Tuck was still speaking, but his words were clumping together in Sadie’s mind, a haze of sound. They were, she realized, with a sudden twist of the gut, the only car on the road. In order to get directions, they would have to stop at one of the menacing buildings—or drive back toward civilization. The bar’s burned coffee—she’d taken just a sip or two—sat acidly in her stomach. She should have eaten after the service. Her mother had said so.
And then, just as suddenly as they’d come upon them, they left behind the silver buildings and found themselves on a bare stretch of asphalt, fields of new grass extending as far as they could see on either side of them. This area must have been clear-cut by the developers, Sadie thought, who’d run out of money. Or tenants. Long Island, she thought, was terribly flat. A terminal moraine. The road here stretched endlessly, infinitely into the distance, a thread of inky black, with the lush sheen of new tar. There was nowhere, nowhere at all, to inquire about the cemetery.
But then—miraculously—they were upon it. First, from the distance, they saw a clump of… something—they knew not what. As they grew closer, they made out the forms of trees and a low stone fence. And soon they were driving past mile after mile of graves, low stones engraved with Stars of David—on both sides of the road—and scanning the area for an entrance. “So many dead Jews,” Tuck marveled, trying for a satiric tone but managing to sound merely sad. Sadie had a grim thought: Soon, we’ll be among them .
“I don’t know if I want to do this,” Tuck said suddenly. “I feel kind of sick. Does it smell like carbon monoxide in here?”
“Not really,” said Sadie. “We’ll be there in a second. We just have to find the right entrance.”
Furiously, Tuck fumbled with his door. “No,” he said. “I want to get out, okay? Now . How do you get the fucking window down? I need a fucking cigarette. Open the fucking window. I need to get out. ” From his side, Tal pressed the appropriate button, but Tuck was pulling at the handle of the door, his face flushed and sweaty.
“Whoa,” said Tal. “Don’t jump out of the car, okay? I’ll stop.”
“No,” said Sadie. “Tal, don’t stop. We’re almost there. Let’s just get there. We’re going to miss the funeral.”
“ No ,” said Tuck. “I can’t do this. Pull the fucking car over. I’m getting out. I can’t go. I—”
“You have to go,” said Sadie. “You’ve come this far. She was your wife. ” But Tal pulled off the road onto a mound of dark, soft earth, just as Tuck wrestled the door open. “I can’t do this,” he shouted, stumbling out of the car, his shoes kicking up sprays of black dirt and clumps of new grass. “ Any of this.”
“Okay,” said Sadie, stepping out of the car. “Okay.”
From afar, a loud humming eclipsed the sounds of Tuck’s raspy breathing. Moments later, a sleek black car sped past them—the first they’d seen in who knew how long.
“That must be them,” said Sadie. “Or some of them.” She raised one hand to her eyes and watched to see where the car would turn.

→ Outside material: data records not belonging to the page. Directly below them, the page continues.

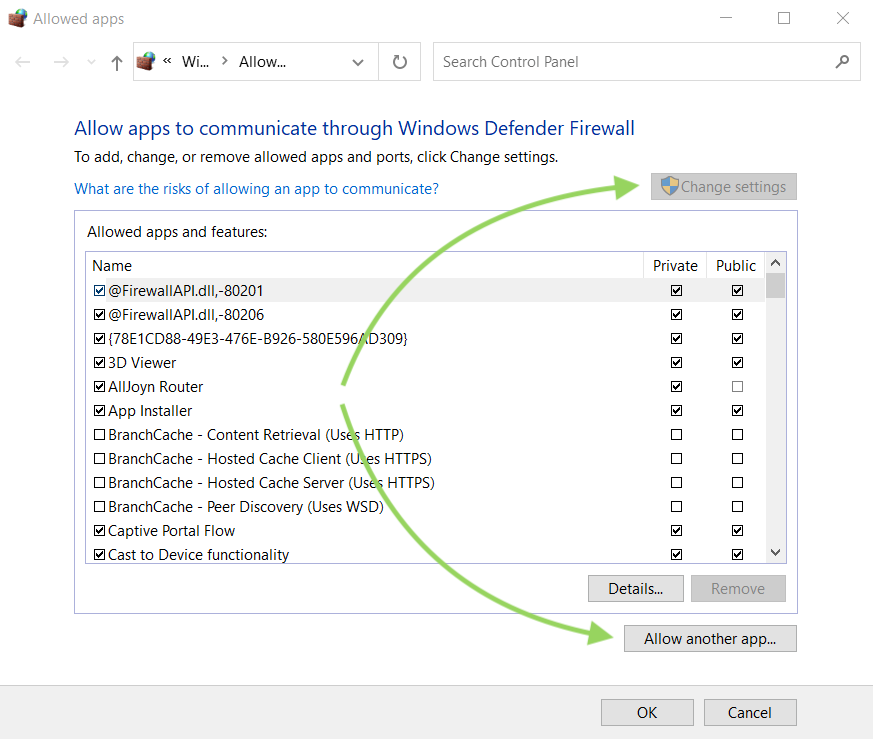Viewport: 873px width, 739px height.
Task: Enable Public for AllJoyn Router
Action: click(737, 387)
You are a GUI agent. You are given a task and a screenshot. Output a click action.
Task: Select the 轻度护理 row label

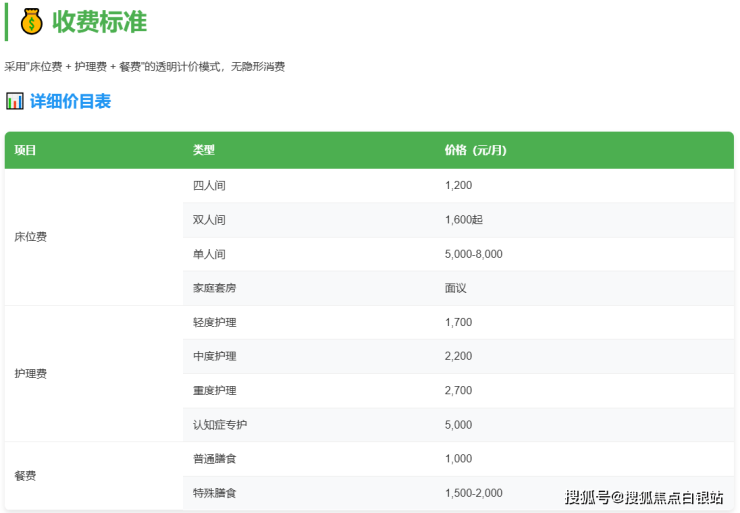214,322
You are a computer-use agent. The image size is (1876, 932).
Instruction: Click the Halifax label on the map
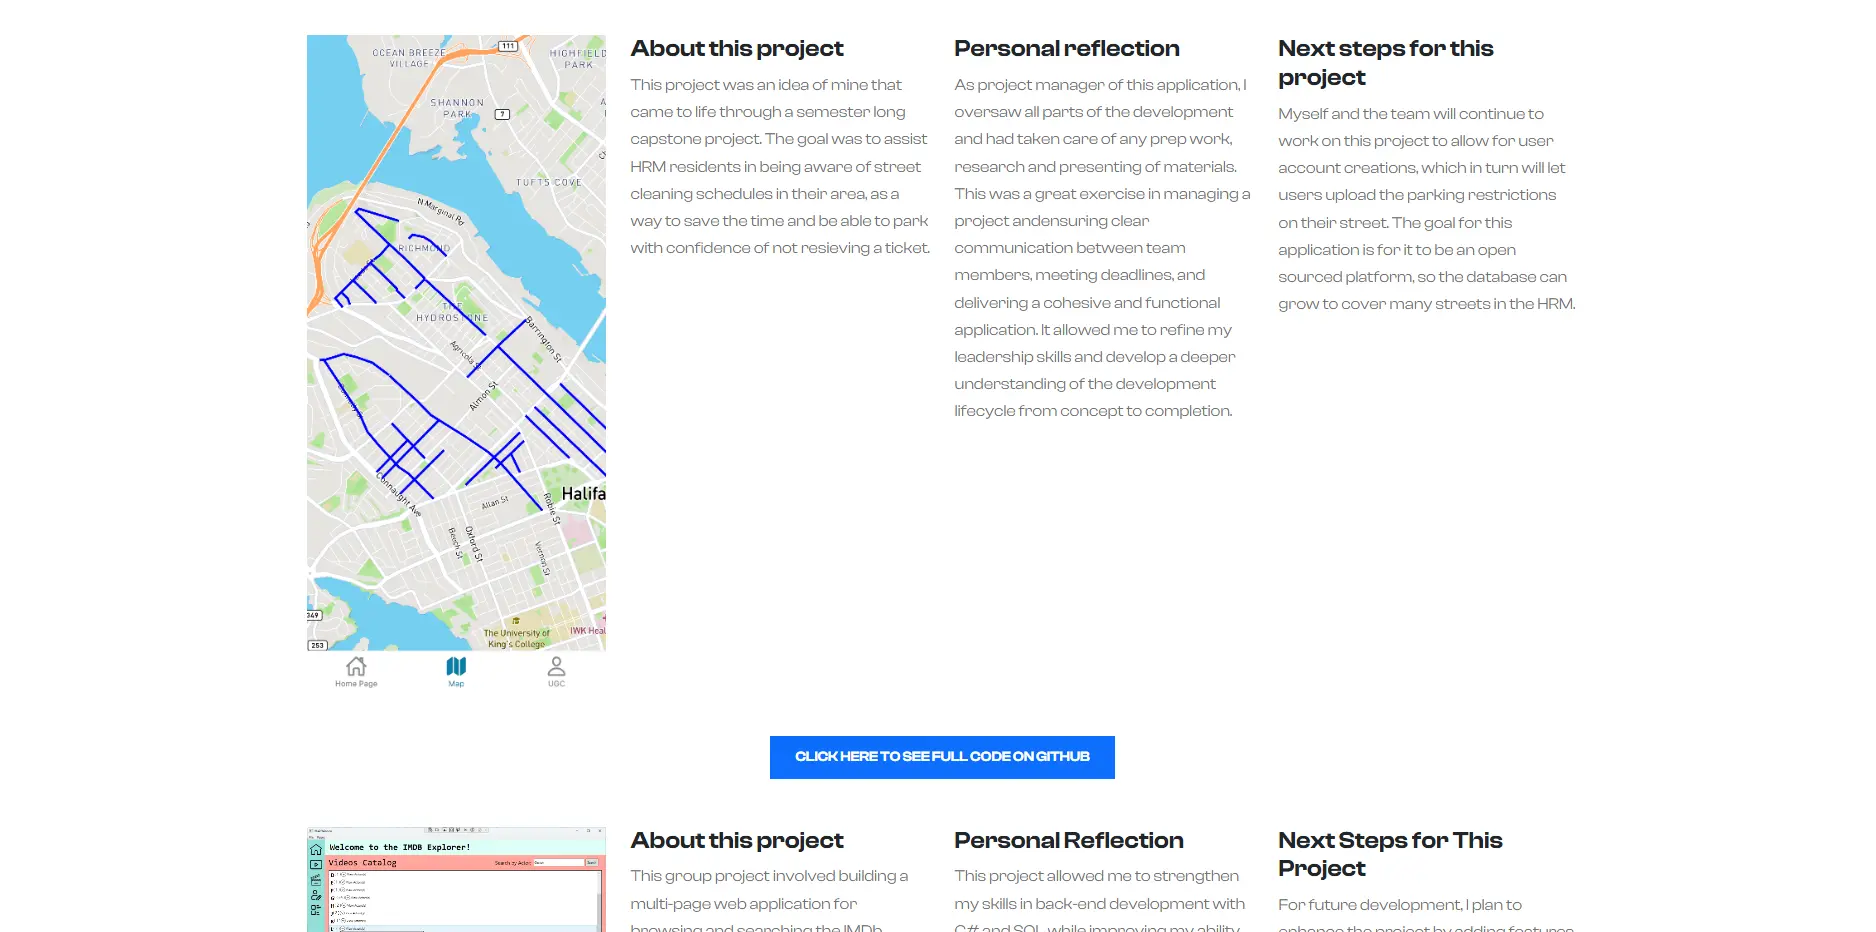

Tuck would be fine in a moment and they would go on to the funeral, though perhaps they would be the first to arrive, the only ones to get off the clogged highway. But the car didn’t turn—it kept going, straight and fast along the spookily straight road, until it disappeared from sight. Tal put his hand in his pocket and gazed questioningly at Sadie, who shrugged. “I guess it wasn’t them,” she said.
“Tuck,” she said. “We really should go.”
“No,” he said. “I’m not going. I’m going home.”
“Home?” she asked. This was too much, this childishness. “How are you going to get home?”
“I don’t fucking know,” he shouted, loosening and pulling off his tie with a violent tug.
“Tuck, come on,” she said, aware that she was using the tone she employed to coax Jack into the bath. “Let’s go. It’s going to be fine.”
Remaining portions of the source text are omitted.